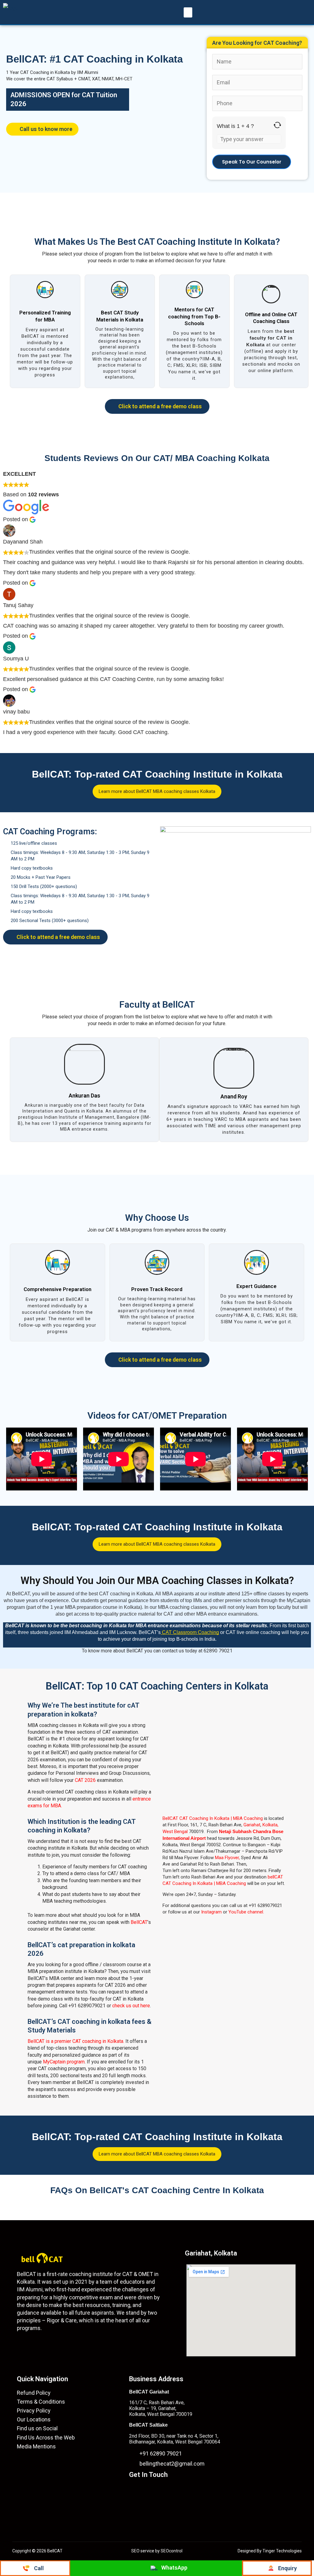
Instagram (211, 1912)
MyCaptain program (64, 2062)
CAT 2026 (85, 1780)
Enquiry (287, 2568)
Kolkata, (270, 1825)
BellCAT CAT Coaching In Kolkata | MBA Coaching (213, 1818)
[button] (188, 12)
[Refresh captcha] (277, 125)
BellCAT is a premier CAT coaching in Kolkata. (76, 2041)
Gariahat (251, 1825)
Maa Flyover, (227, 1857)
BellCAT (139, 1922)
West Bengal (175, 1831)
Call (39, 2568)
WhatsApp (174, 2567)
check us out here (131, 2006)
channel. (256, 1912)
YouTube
== == ==
#### TASK DIRECTIONS:
Without including a single picture, restate all of the data word for word.

#### RESULT FOR THIS TASK:
Instagram (211, 1912)
MyCaptain program (64, 2062)
CAT 2026 (85, 1780)
Enquiry (287, 2568)
Kolkata, (270, 1825)
BellCAT CAT Coaching In Kolkata | MBA Coaching (213, 1818)
[button] (188, 12)
[Refresh captcha] (277, 125)
BellCAT is a premier CAT coaching in Kolkata. (76, 2041)
Gariahat (251, 1825)
Maa Flyover, (227, 1857)
BellCAT (139, 1922)
West Bengal (175, 1831)
Call (39, 2568)
WhatsApp (174, 2567)
check us out here (131, 2006)
channel. (256, 1912)
YouTube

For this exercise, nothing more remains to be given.